Unnamed: 0,url,expectedAgeOfCasualties,expectedInjuries,expectedReason
0,https://www.unb.com.bd/category/Bangladesh/tru...,,<0>,<collision>
1,https://www.unb.com.bd/category/Bangladesh/2-k...,,<4>,<collision>
2,https://www.unb.com.bd/category/Bangladesh/fou...,"<(45, 32, 34)>",<0>,<collision>
3,https://www.unb.com.bd/category/Bangladesh/kar...,"<(60, 55)>",<0>,<capsize>
4,https://www.unb.com.bd/category/Bangladesh/tou...,<32>,<6>,<collision>


### Load Processed Data

In [12]:
data: list[dict] = []

with jsonlines.open("../data/data_processed.jsonl") as reader:
    data = list(reader.iter())

filtered_data = list(map(
    lambda x: {
        "url" : x["url"],
        "ageOfCasualties": x["ageOfCasualties"],
        "injuries": x["injuries"],
        "reason": x["reason"],
    }, 
    data,
))

processed_df = pd.DataFrame(filtered_data)
processed_df["url"] = processed_df["url"].astype(str)

print(processed_df.shape)
processed_df.head()


(864, 4)


Unnamed: 0,url,ageOfCasualties,injuries,reason
0,https://www.unb.com.bd/category/Bangladesh/rec...,[],several,reckless driving
1,https://www.unb.com.bd/category/Bangladesh/out...,[],10,crashed into the other truck
2,https://www.unb.com.bd/category/Bangladesh/3-d...,[],two,battery-run autorickshaw
3,https://www.unb.com.bd/category/Bangladesh/mot...,[45],died,Amzad lost control of his motorcycle and fell ...
4,https://www.unb.com.bd/category/Bangladesh/tee...,[13],Dhaka Medical College morgue for an autopsy.,under the flyover


### Joined dataframes

In [13]:
joined_df = processed_df.merge(expected_df, on='url', how='left')
joined_df.shape


(864, 7)

### Score on Age Of Casualties

In [28]:
total = list(joined_df.iterrows()).__len__()
correct = 0

for index, row in joined_df.iterrows():
    try:
        if type(row['expectedAgeOfCasualties']) == float and math.isnan(row["expectedAgeOfCasualties"]) and row["ageOfCasualties"] == []:
            correct += 1
        elif type(row['expectedAgeOfCasualties']) == str and row['expectedAgeOfCasualties'] == "NA":
            if row["ageOfCasualties"] == []:
                correct += 1 
        elif type(row['expectedAgeOfCasualties']) == str and type(eval(row['expectedAgeOfCasualties'].replace(">", "").replace("<", ""))) in (tuple, list):
            if set(eval(row['expectedAgeOfCasualties'].replace(">", "").replace("<", ""))).issubset(set(row["ageOfCasualties"])):
                correct += 1
        elif type(row['expectedAgeOfCasualties']) == str and type(eval(row['expectedAgeOfCasualties'].replace(">", "").replace("<", ""))) == int:
            if eval(row['expectedAgeOfCasualties'].replace(">", "").replace("<", "")) in row["ageOfCasualties"]:
                correct += 1

    except Exception as e:
        print(f"Error: {e}")
        print(f"Row: {row}")
        print(f"Index: {index}")



print(f"Correct ageOfCasualties: {correct}/{total} ({correct/total*100:.2f}%)")

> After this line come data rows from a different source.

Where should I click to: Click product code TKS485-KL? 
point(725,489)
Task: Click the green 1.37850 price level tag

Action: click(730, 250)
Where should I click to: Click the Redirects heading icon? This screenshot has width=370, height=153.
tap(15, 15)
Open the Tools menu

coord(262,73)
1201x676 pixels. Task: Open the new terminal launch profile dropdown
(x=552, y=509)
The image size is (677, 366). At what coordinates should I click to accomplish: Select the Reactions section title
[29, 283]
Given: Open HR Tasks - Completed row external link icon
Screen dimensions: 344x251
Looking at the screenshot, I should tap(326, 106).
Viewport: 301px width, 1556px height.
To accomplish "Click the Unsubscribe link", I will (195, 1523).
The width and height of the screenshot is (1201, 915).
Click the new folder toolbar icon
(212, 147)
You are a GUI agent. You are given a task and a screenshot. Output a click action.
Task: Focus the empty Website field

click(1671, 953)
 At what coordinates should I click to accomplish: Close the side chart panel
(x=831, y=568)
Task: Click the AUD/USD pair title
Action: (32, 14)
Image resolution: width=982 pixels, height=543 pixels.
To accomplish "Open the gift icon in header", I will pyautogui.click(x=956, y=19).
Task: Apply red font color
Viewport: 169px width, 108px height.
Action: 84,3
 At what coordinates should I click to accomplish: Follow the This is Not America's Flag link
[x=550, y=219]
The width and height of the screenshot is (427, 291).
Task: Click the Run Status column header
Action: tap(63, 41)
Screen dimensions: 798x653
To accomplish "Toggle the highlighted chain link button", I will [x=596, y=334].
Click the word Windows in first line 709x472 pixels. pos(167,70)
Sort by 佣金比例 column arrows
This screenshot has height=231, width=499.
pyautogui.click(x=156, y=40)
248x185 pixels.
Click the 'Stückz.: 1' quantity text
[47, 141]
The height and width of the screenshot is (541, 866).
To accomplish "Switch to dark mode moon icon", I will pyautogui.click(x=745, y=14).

Error: invalid syntax (<string>, line 1)
Row: url                        https://www.unb.com.bd/category/Bangladesh/col...
ageOfCasualties                                                         [50]
injuries                                                            10:30 am
reason                                               while crossing the road
expectedAgeOfCasualties                                     <20230524 12:38>
expectedInjuries                                                       <hit>
expectedReason                                                         <Bus>
Name: 41, dtype: object
Index: 41
Error: name 'NA' is not defined
Row: url                        https://www.unb.com.bd/category/Bangladesh/lyr...
ageOfCasualties                                                           []
injuries                                                                 one
reason                     a covered van hit the motorbike while he was h...
expectedAgeOfCasualties             

### Score on Injuries

In [24]:
total = len(joined_df)
correct = 0

for index, row in joined_df.iterrows():
    try:
        expected = int(row['expectedInjuries'].replace(">", "").replace("<", ""))
    except Exception as e:
        continue


    try:
        actual = word2number.w2n.word_to_num(row["injuries"])
    except ValueError:
        actual = 0

    if expected == actual:
        correct += 1

print(f"Correct injuries: {correct}/{total} ({correct/total*100:.2f}%)")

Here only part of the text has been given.